The idea is that taking away a child’s reason and ability to think is in their best interest. I do not subscribe to the theory that ignorance is a defense against the world. But that’s exactly what these children are being forced to become — ignorant. They will become true believers and there’s no debate with a true believer, because they know they’re right no matter what evidence is set before them. Personally I don’t understand why science and religion have to be butting forces that cancel each other out, but that’s because I reason my beliefs with the realities of the observable world. These kids will never have that chance.

But what these people are doing is fear mongering and preying on a child?s instinct to belong. Pastor Becky condemns Harry Potter: “[He’s] an evil warlock and in biblical times he would have been burned!” She breaks down these kids and then rebuilds them just like the military. However, I don’t think the army of God needs wee ones knocking on doors to say the Earth is 6000 years old and fossils were just something the Jews hid as a hoax (this is a joke, but who knows what these kids could be led to think). One girl walks up to a group of older black men and asks if they know where they’re going when they die. “Heaven,” they simply reply. She questions if they’re sure and then leaves, and as she walks across the street she quietly tells her friends, “I think they were Muslim.” Sigh.

The movie also has the best unintentionally hilarious moment of 2006. Pastor Ted Haggard is interviewed in depth and we see him preach to a congregation of hundreds. He says that as long as evangelicals vote, then no one can topple them. Months after the theatrical release of Jesus Camp, and a week before the 2006 midterm elections, a gay prostitute came forward confessing that Haggard had paid for sex on numerous occasions and even used meth. Haggard released a statement saying he had a lot of demons that made him do vile acts. In Jesus Camp, we see Haggard looking directly into the camera where he speaks as his conscience, saying, “I know what you did. I’m going to tell your wife.” The transparency is amazing and quite funny.

Records taken from a dataset:
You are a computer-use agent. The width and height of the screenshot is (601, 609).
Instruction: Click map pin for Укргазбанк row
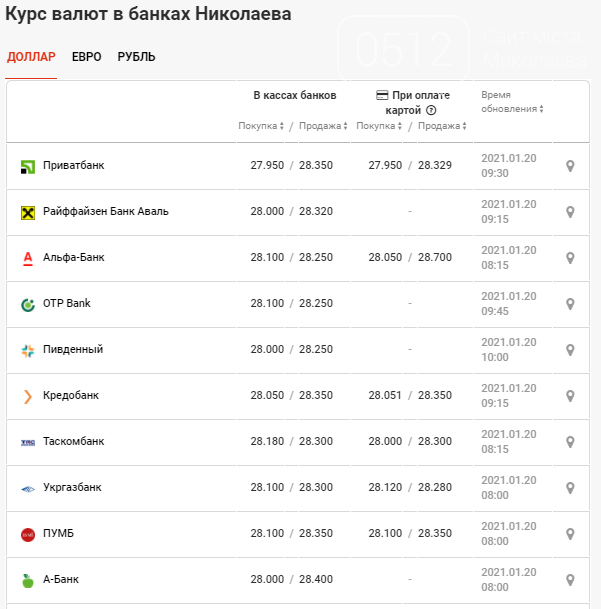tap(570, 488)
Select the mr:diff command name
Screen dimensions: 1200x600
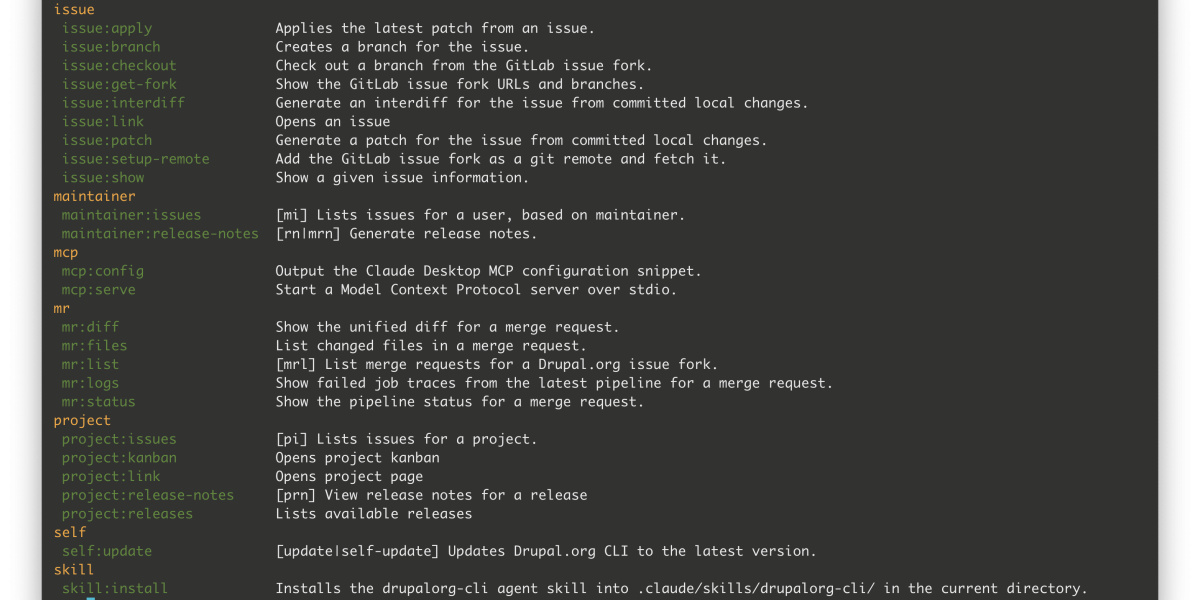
--
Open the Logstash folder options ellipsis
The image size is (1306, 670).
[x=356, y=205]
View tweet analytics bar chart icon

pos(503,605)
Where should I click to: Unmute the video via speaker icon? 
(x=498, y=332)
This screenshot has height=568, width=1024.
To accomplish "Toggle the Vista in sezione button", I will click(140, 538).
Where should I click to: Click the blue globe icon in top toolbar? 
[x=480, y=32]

_Activities_.
1. Please duplicate the Jesus Camp review, everything from "The movie also" down to "and quite funny.".
2. Translate this sentence from the Jesus Camp review into Spanish: "The movie also has the best unintentionally hilarious moment of 2006."
3. Take the Jesus Camp review further, starting after its final sentence.

_Answers to the exercise_.
1.
The movie also has the best unintentionally hilarious moment of 2006. Pastor Ted Haggard is interviewed in depth and we see him preach to a congregation of hundreds. He says that as long as evangelicals vote, then no one can topple them. Months after the theatrical release of Jesus Camp, and a week before the 2006 midterm elections, a gay prostitute came forward confessing that Haggard had paid for sex on numerous occasions and even used meth. Haggard released a statement saying he had a lot of demons that made him do vile acts. In Jesus Camp, we see Haggard looking directly into the camera where he speaks as his conscience, saying, “I know what you did. I’m going to tell your wife.” The transparency is amazing and quite funny.

2. La película también tiene el momento involuntariamente más hilarante de 2006.

3.
From a technical point of view, Jesus Camp doesn’t have a lot going for it. The music is pretty keen and the editing has a nice narrative to it, framed by a pastor on talk radio denouncing tactics and proselytizing. Mostly the filmmakers have such a harrowing scene that they just point their cameras and let their subjects be. There’s not a lot of commentary from their part, instead they choose to convince their audience through the power of what they see. The documentary is even-handed and could be commended by both sides of the political aisle. Some will be infuriated while others will be stimulated.

Jesus Camp is the scariest movie I’ve seen all year and also one of the saddest. Children should be allowed to be children and enjoy the time they have before the world gets complicated. They are not to be used as pawns in someone?s attempt to steady their political status quo. I know people mean well, but this isn’t helping. Pastor Becky is in awe at the Muslims who are willing to die for their cause. She wants the exact same thing from a Christian point of view. And that’s where she fails. You don’t fight fundamentalism with fundamentalism. You create a dialogue and try to reason, but how can you reason when all you know is that you’re right at all costs and everyone else is wrong? Jesus Camp did have a positive impact. Pastor Becky has decided to close the camp. I feel it may be a small victory though. There will be plenty more that pop up in her wake. These people want to “take back America.” Does that mean for the rest of us that our country is being taken away?

Nate’s Grade: B+

Catch and Release (2007)

Catch and Release may in fact have the most bizarre meet-cute in movie history. Gray (Jennifer Garner) is mourning the loss of Grady, the man that would have been her husband. She seeks a refuge from all the well-wishers and lies down in a bathtub with the shower curtain drawn. Fritz (Timothy Olyphant), one of the deceased’s best friends, enters the room with a female caterer. They position themselves against a wall and engage in some opportune sex. Gray is trapped and forced to hear the whole thing. The caterer keeps screaming, “Sock it to me” in increasing orgiastic pleasure. I was waiting for some more 1950s hipster dirty talk, like, “Lay it in me, Daddy-O.” Eventually the sex comes to an end and Fritz lights up a post-coital cigarette. But then Gray flings the shower curtain back. Aha! It’s boy meets girl in the most preposterous fashion, but that’s Catch and Release for you, a romantic comedy with enough to be different but still too limited to become anything other than a lukewarm date movie.

Now absent one less earner, Gray is forced to move into a house occupied by Sam (Kevin Smith) and Dennis (Sam Jaeger). They were friends of Gray’s ex as well. Then life proceeds to give Gray a series of curve balls. She discovers that her dead fiancé had over a million dollars in the bank and an 8-year-old son with another woman (Juliet Lewis), a flighty New Age massage therapist. Grady might not have been the same man Gray thought she was set to have and to hold (her married name would have been Gray Grady?).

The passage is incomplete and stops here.